Conceit confronts the great themes of love and death through the life of Pegge Donne, youngest daughter of the seventeenth century poet and celebrated clergyman, John Donne. In Donne's poetry, such themes are grandiose abstractions: metaphors, for example, likening his young wife's naked body to a map of the New World. For the teenaged Pegge Donne of Conceit, his expressions of passion for her long-dead mother seem a call to live life to its fullest.
Longing for her own passion, Pegge nurses a crush on the oblivious Izaak Walton, an enthusiastic angler. "Walton was snapping open the bait-boxes and the warblers were quarrelling over the ripe fruit in the tree above her. When she reached the narrow outcropping, her hands were as purple as the fallen mulberries…. All morning the rock had been gathering heat, and now she melted into it, a new and not-unpleasant feeling, her breasts tender against the hardness. The rock was talking to her body, and her body to the rock, but what they were saying could never be written down, not in the King's English as taught to gentlewomen. Steam was rising from her petticoat, causing an uncommon moistness all about her."

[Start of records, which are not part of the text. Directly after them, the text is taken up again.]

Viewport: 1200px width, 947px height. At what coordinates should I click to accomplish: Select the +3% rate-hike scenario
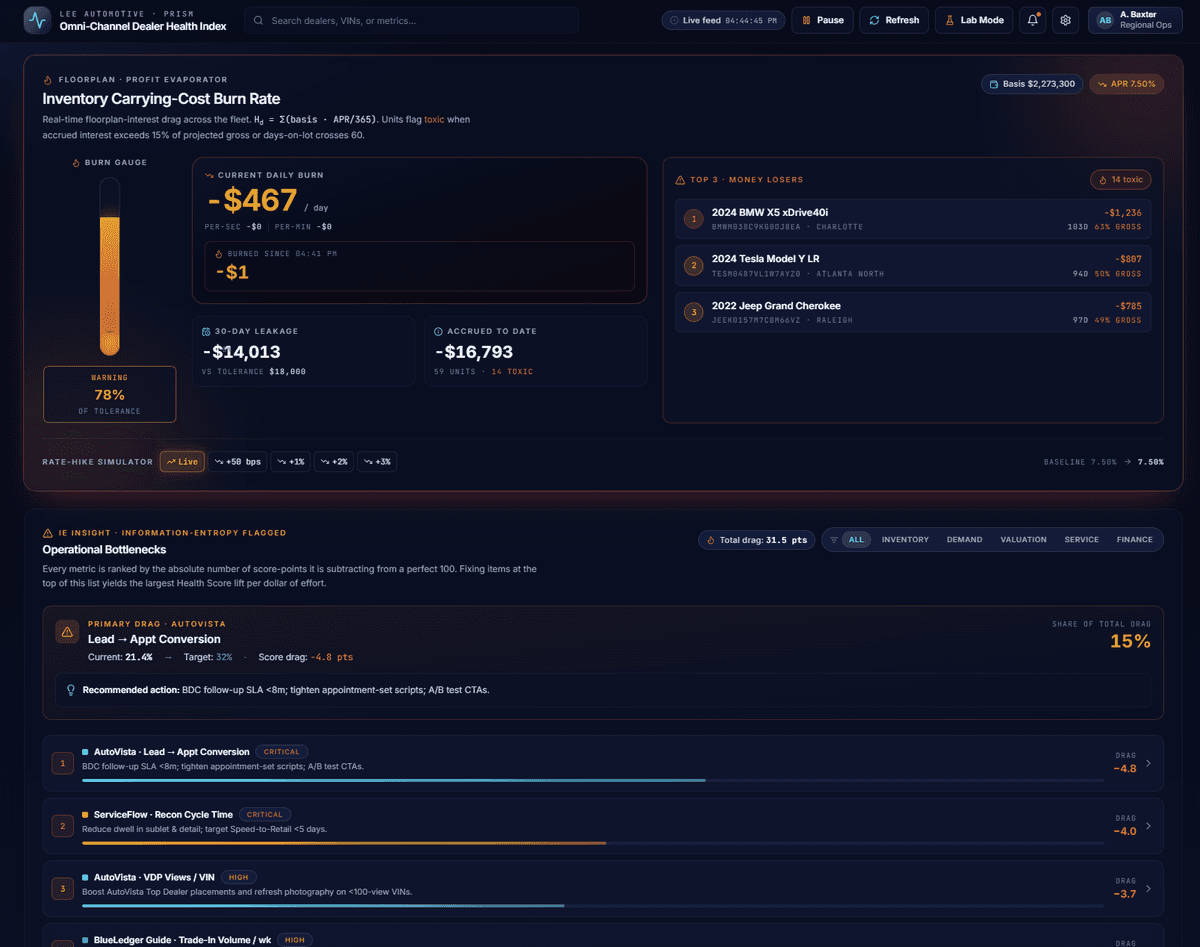[x=377, y=461]
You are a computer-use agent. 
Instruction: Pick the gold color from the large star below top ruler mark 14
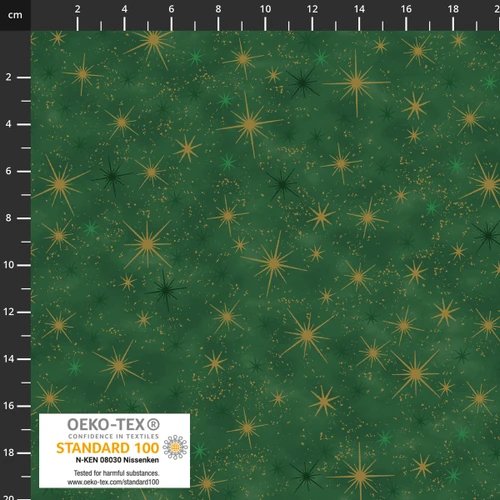click(x=356, y=83)
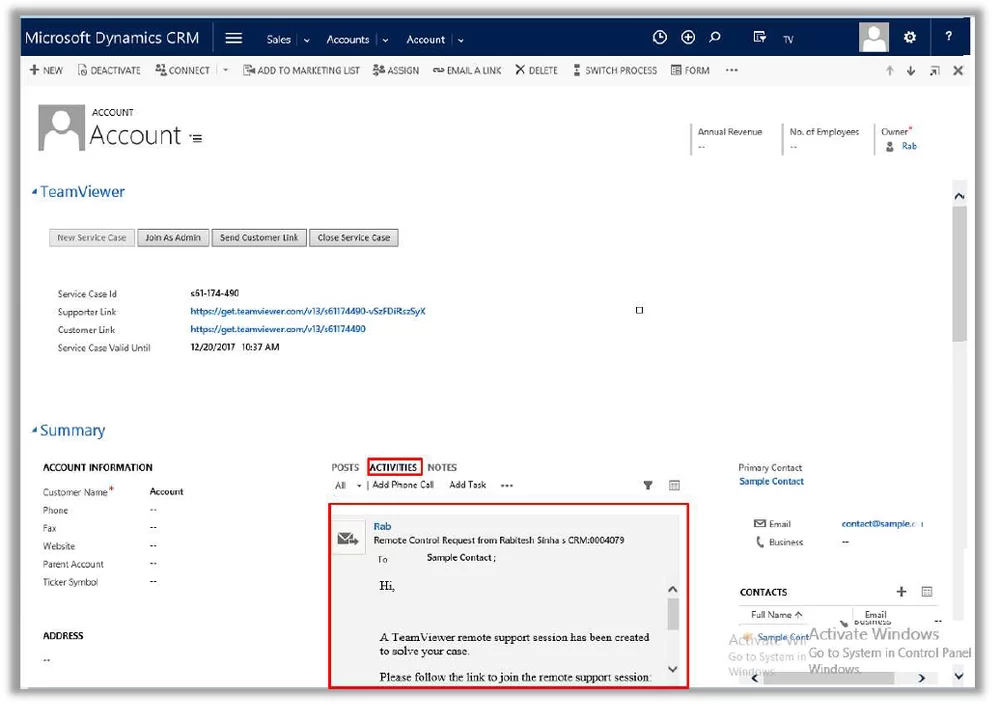
Task: Collapse the Summary section
Action: click(x=34, y=430)
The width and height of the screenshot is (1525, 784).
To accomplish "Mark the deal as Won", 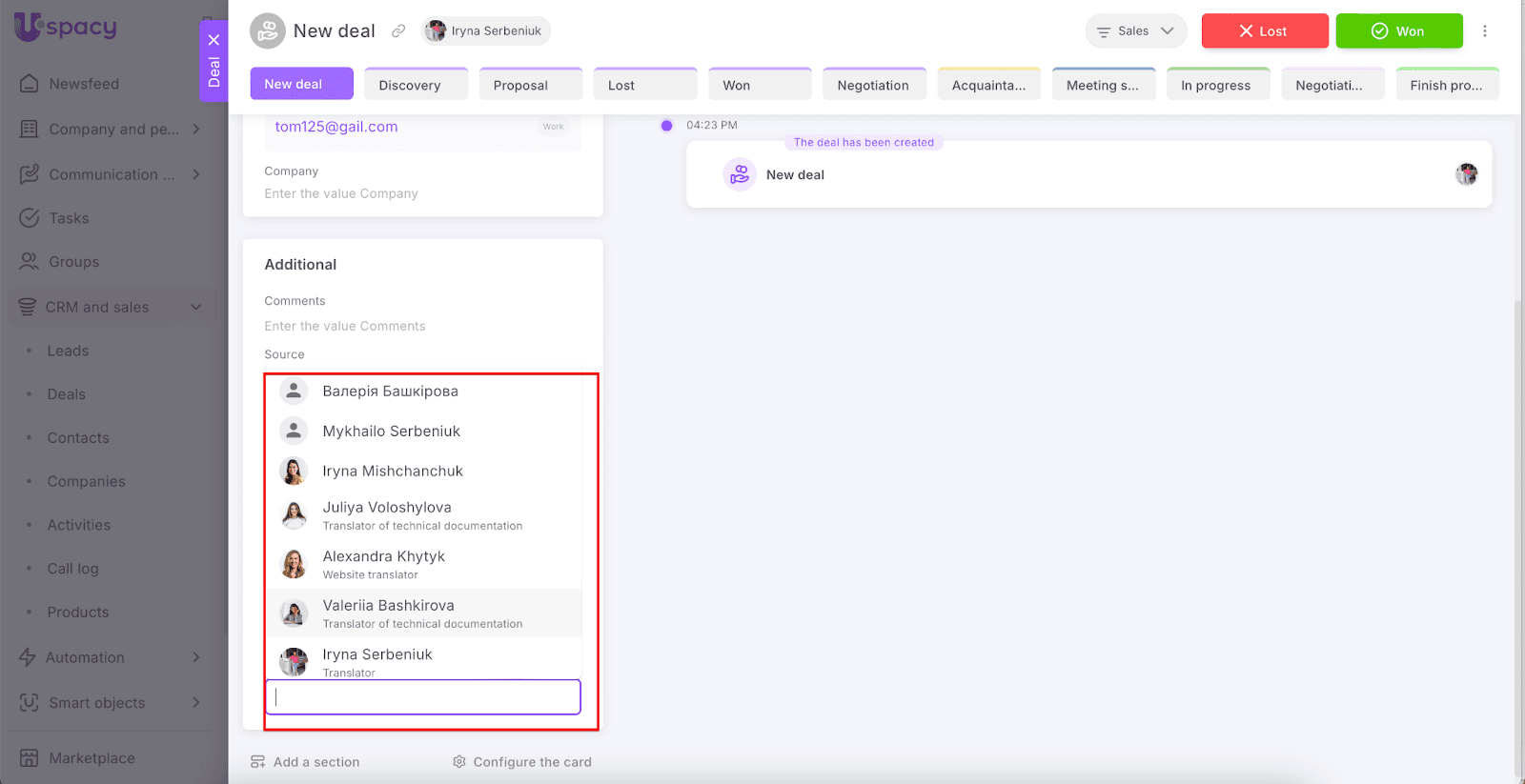I will tap(1398, 31).
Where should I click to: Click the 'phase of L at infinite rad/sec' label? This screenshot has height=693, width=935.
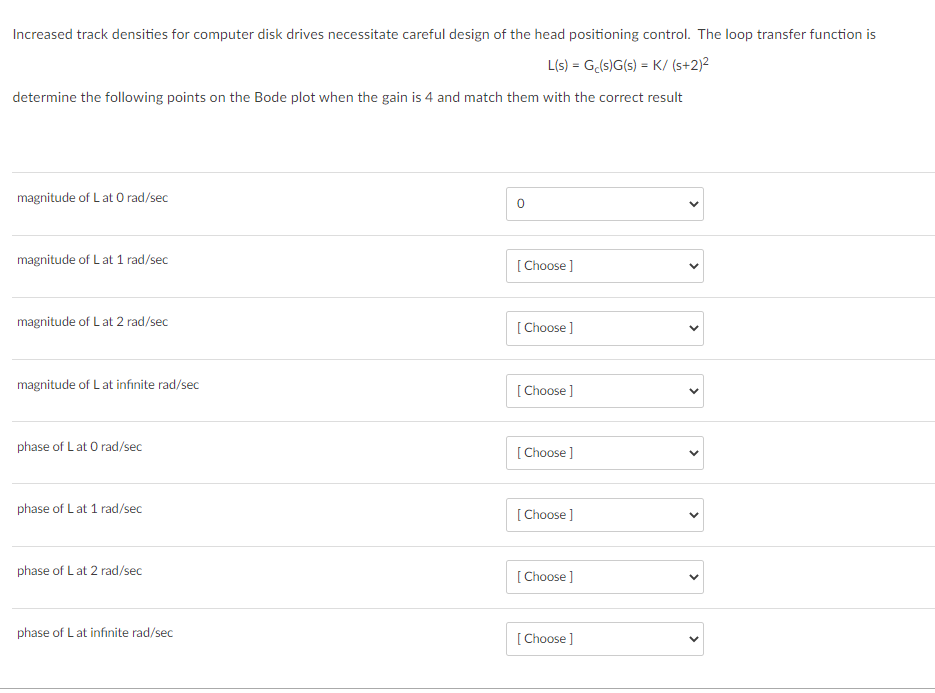(95, 633)
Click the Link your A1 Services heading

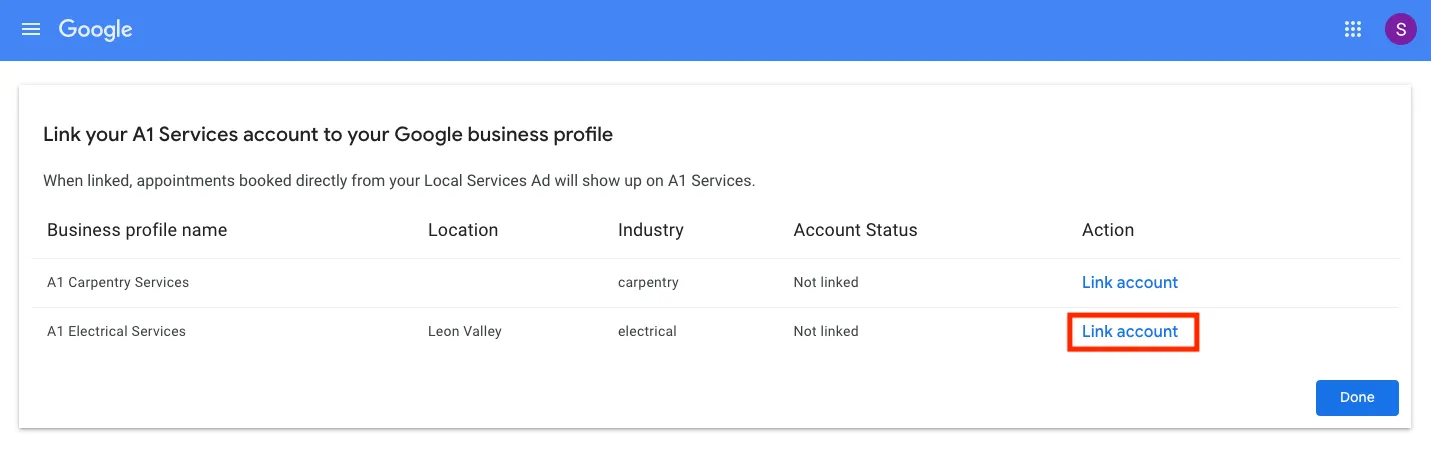[x=328, y=134]
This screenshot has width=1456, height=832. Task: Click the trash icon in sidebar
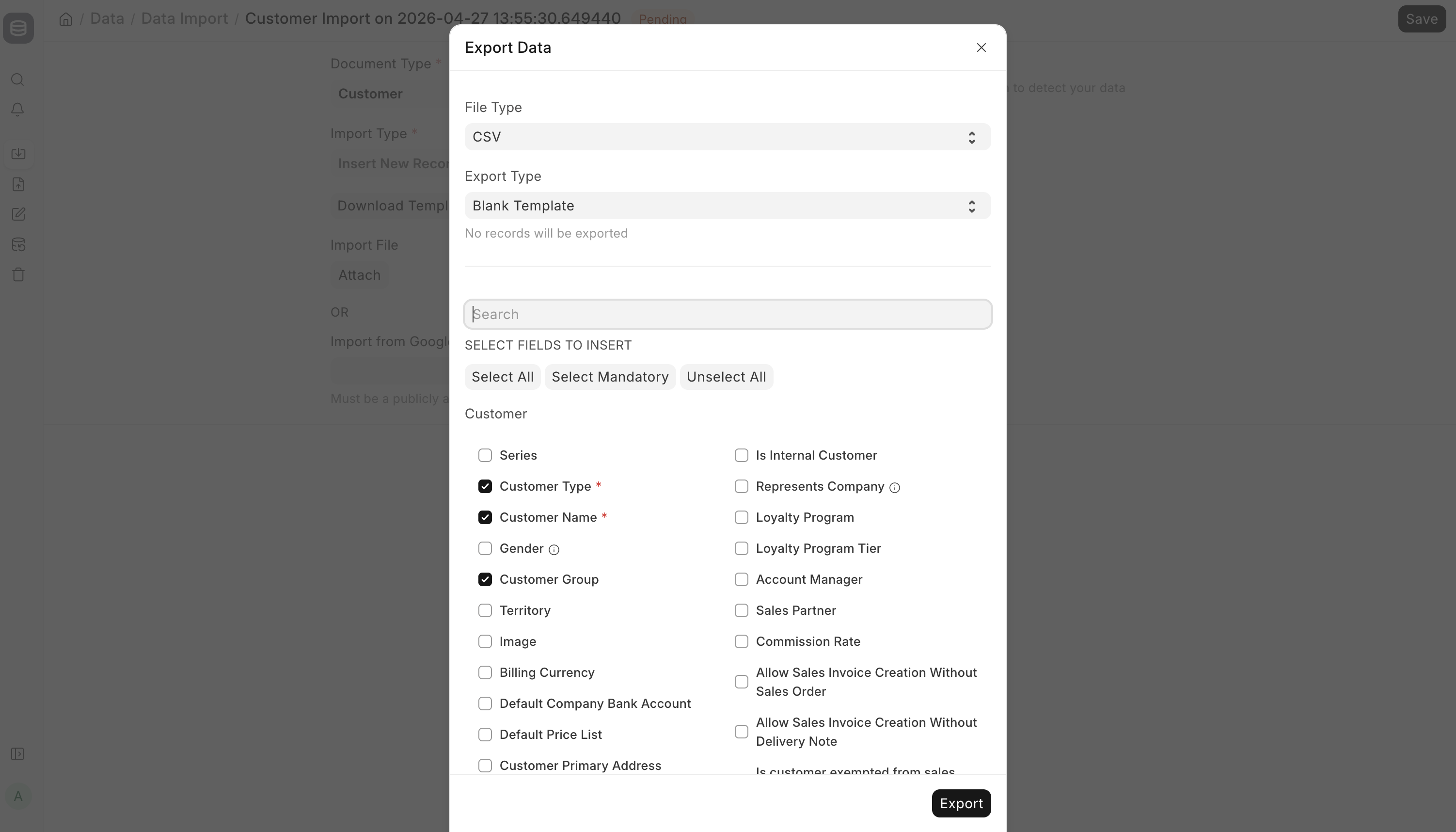click(18, 275)
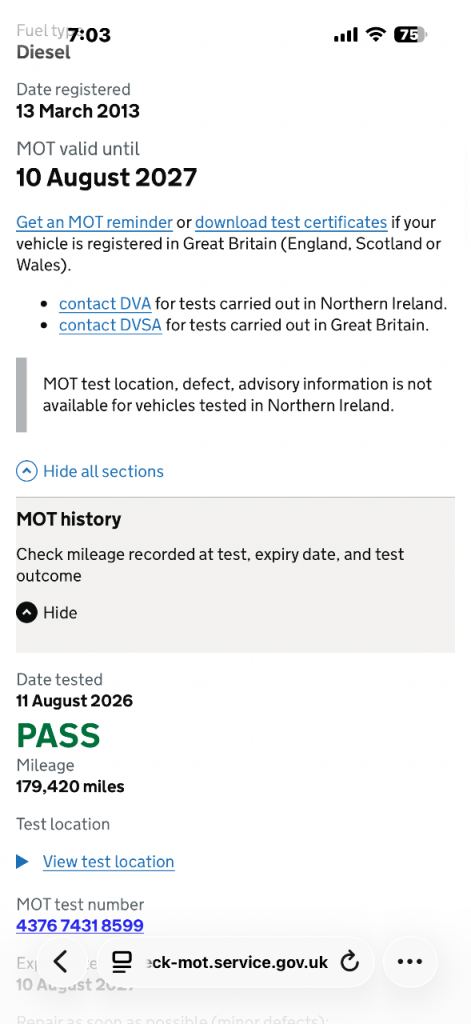
Task: Open the contact DVSA link
Action: coord(110,325)
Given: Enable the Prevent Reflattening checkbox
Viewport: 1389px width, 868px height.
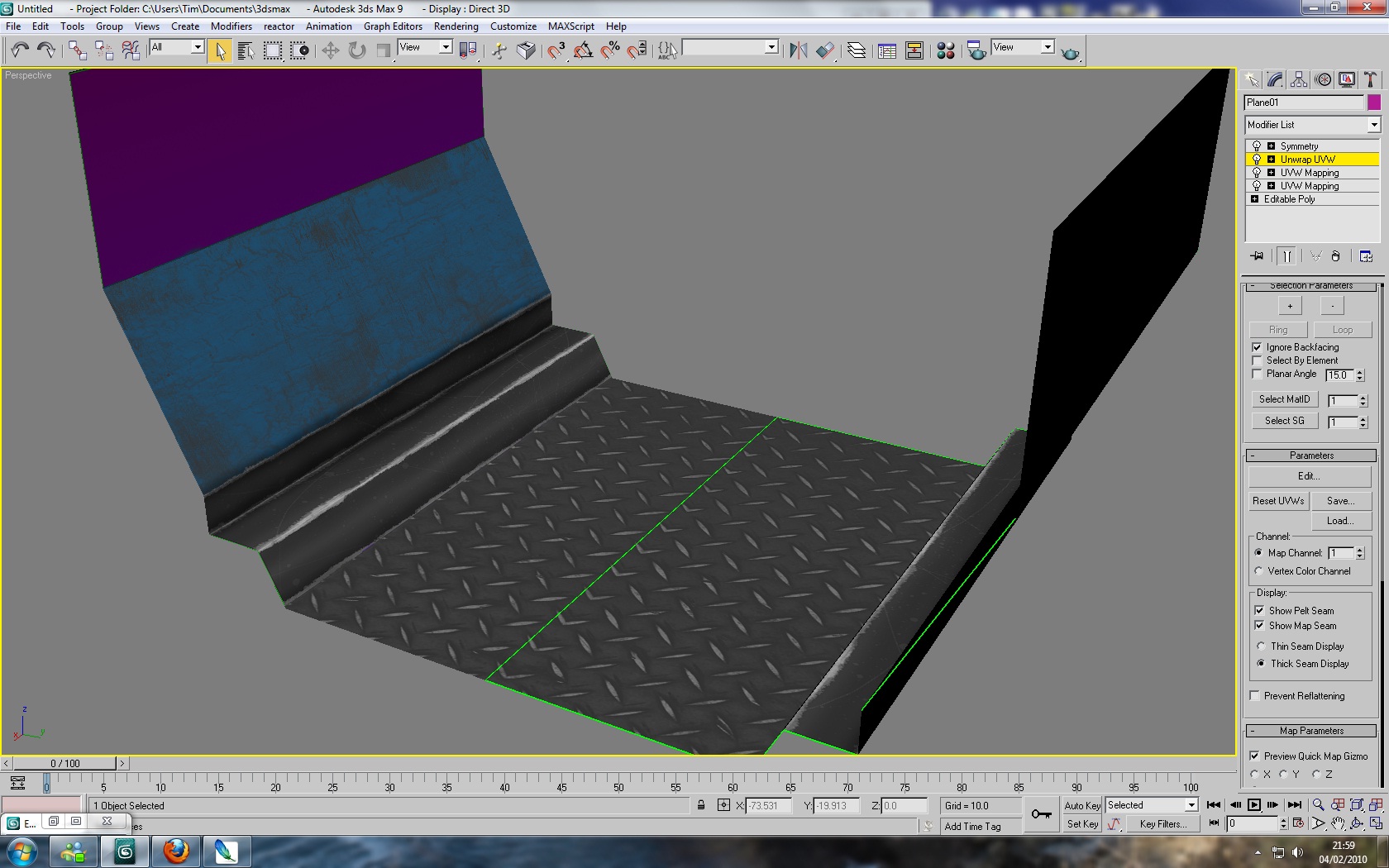Looking at the screenshot, I should (x=1255, y=696).
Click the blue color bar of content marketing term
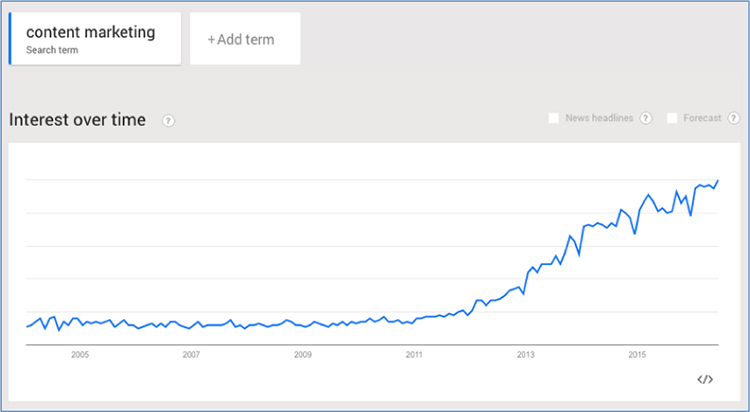750x412 pixels. 10,39
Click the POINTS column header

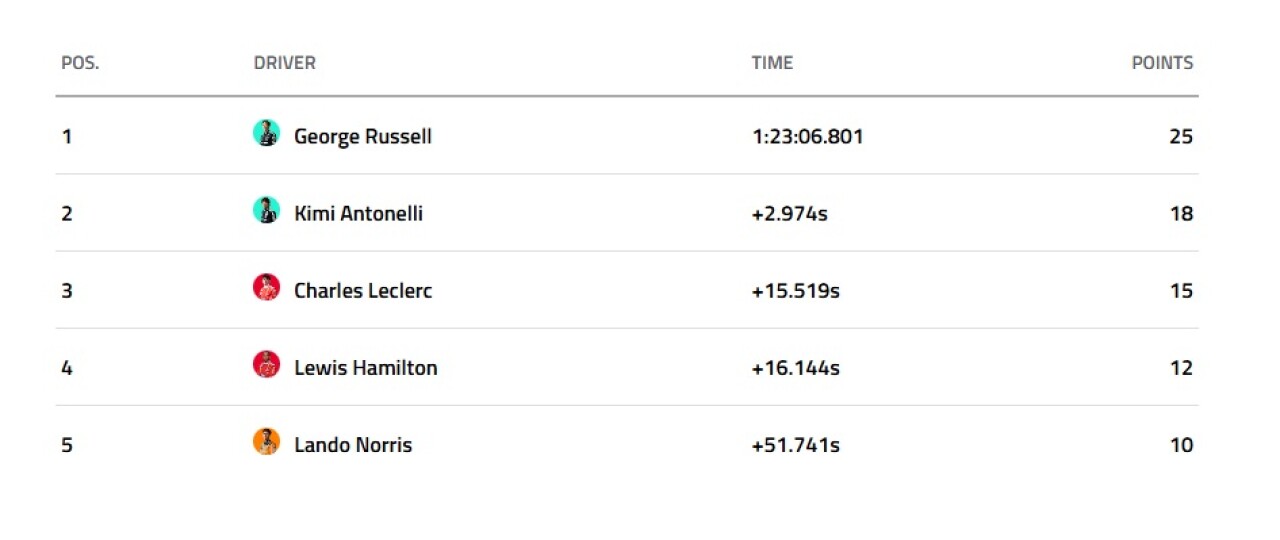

Novik's characters are almost tangibly present, their physical weight and emotional yearning giving special force to her theme. As Pegge explores the sensations, outer and inner, of approaching womanhood, her father is dying. With Walton's assistance, John Donne sorts through his writings and sets down reflections he refuses to share with Pegge. She tends his decaying flesh and casts for truth from his river of memories. When she finds it, though, it comes from her own experience. (2007, 398 pages)
Must read this now! Found out recently through my genealogical research that I descend directly from John Donne’s sister!